- **WORK TO COMPLETE**
1 > Name every individual person mentioned in the text on spatial audio.
2 > Pick up the text on spatial audio after its final sentence and keep writing it.

- **PROVIDED TEXT**
------

The Infinite Surround
RESEARCH PAPER
Text Philip Maughan
IMAGES Area of Work
Issue 16
The Infinite Surround — Image by Area of Work

Spatial audio is transforming the ways in which we perceive and interact with sound. Modem teamed up with composer Pierre Rousseau and writer Philip Maughan to navigate the vast promises and implications of this new sonic realm. The Infinite Surround reimagines the process of listening, composing and recording as the world of spatial computing takes shape.

The first mechanical “speaking machine” was created by the Austro-Hungarian inventor Wolfgang von Kempelen in 1769. In its earliest iterations, it was capable of producing just two sounds – ma and pa – the same primal screams with which every human, regardless of their place of birth, makes an initial attempt to connect.

Language was the first technology that made producing and processing sound into a form of expression. It is a tool which enables humans to make or break bonds, both with one another and with the world around them. As we enter the era of spatial audio, it is connectivity itself that is being rewired and restructured. To quote Jonathan Sterne, writing in The Audible Past (2003), where “vision offers a perspective; hearing immerses its subject.”

In the 1940s, the Musique Concrète movement made field recordings and manipulated them to create new soundscapes. In the 50s and 60s, Karlheinz Stockhausen placed speakers around audiences to produce a “quadraphonic sound” experience. In the 1970s, Michael Gerzon introduced his Ambisonics format, refining “surround sound” techniques with full-sphere audio capture and playback.

What connects these 20th century innovators to our present is the way they took advantage of major technological shifts to push forward and irreversibly change perception. Along with Pink Floyd’s Azimuth Coordinator in the late 1960s, or the work of synthesist Suzanne Ciani, who still performs using quadraphonic systems today, we can trace a history of artistic investigation that parallels contemporary mass technological development, as artificial sensory organs are miniaturized and become ever-present in our lives.

------

- **DATA PROVIDED**
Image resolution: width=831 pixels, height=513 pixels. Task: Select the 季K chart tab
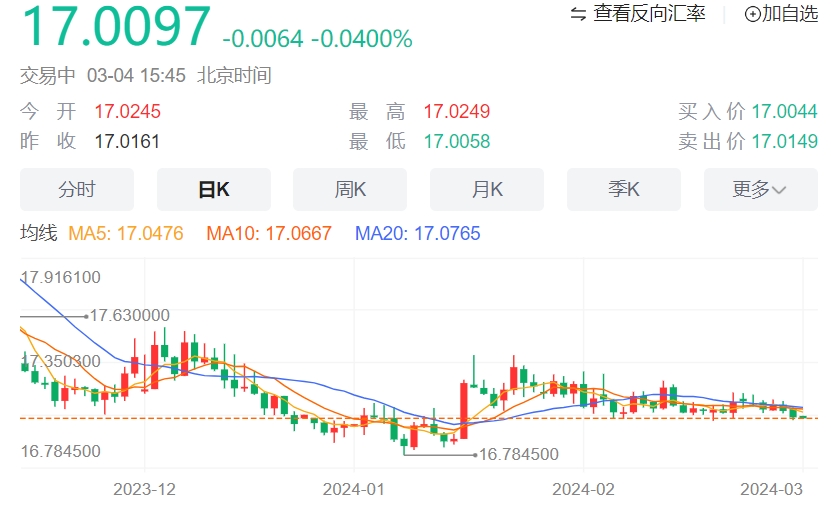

------

- **TASK ANSWERS**
1 > Philip Maughan, Pierre Rousseau, Wolfgang von Kempelen, Jonathan Sterne, Karlheinz Stockhausen, Michael Gerzon, Suzanne Ciani

2 >
AUGMENTED LISTENING
Hearing and listening were utterly transformed by the development of recording, playback and amplification. The impact these innovations continue to have on human consciousness and agency cannot be overstated. Up until the late nineteenth century, the experience of sound was contingent on the listener’s immediate context. Fast-forward a hundred and fifty years, and we possess the tools to choose and curate what, where, when and how we listen, but also to capture and modify sound in real-time.

Practical techniques such as noise-cancellation, “adaptiveness” and “transparency,” enable us to filter unwanted noise or enhance ambient sound to sharpen our awareness. Everyday audio tools no longer simply play back sound. They discern our surroundings and activities, adjusting their output accordingly. They may detect our presence on a crowded subway platform, for example, automatically softening the harshest noises while enhancing the frequency spectrum of the media we are listening to. And this is only the beginning.

As we incorporate the capabilities of artificial intelligence, we may find these tools do far more than refine our experience in the moment, unlocking new dimensions of personalisation and augmented listening. AI audio will likely find its way into everyday uses such as language translation. Consider strolling through a metropolitan city anywhere in the world as the voices around you, previously unfamiliar, are translated into your preferred language while maintaining the speaker’s original tone and emotion. What would be the impact of such real-time translation on second languages? Would it deepen our understanding of other cultures and communities if we could always speak and listen in our mother tongues?

Spatial audio transforms the environment into an immersive soundscape, with sounds appearing to come from all around and beyond the physical boundaries of the space.

SOUND AND TIME TRAVEL
The term furniture music (musique d’ameublement) was coined by the composer Erik Satie in 1917 to refer to musical arrangements which served as a backdrop rather than a central focus. Half a century later, Japanese musicians and architects created what they called “environmental music” for the communal spaces of the 1968 Olympic Games in Tokyo’s Komazawa Park. Their compositions were designed to blend into the surroundings, creating a holistic experience rather than a distraction, enhancing one’s interaction with the environment without overwhelming the listener.

The integration of AI-generated audio settings, meticulously tailored to the individual, the thematic context, or even specific historical periods, might extend to new, creative ways of listening. This sophisticated personalisation could allow users to navigate soundscapes that blur the boundaries between reality and augmentation. Imagine walking through midtown Manhattan enveloped in the serene hustle and bustle of a farmer’s market in New Amsterdam some four-hundred years prior. Why not go back even further and hear deer loping through the expansive Boreal Forest?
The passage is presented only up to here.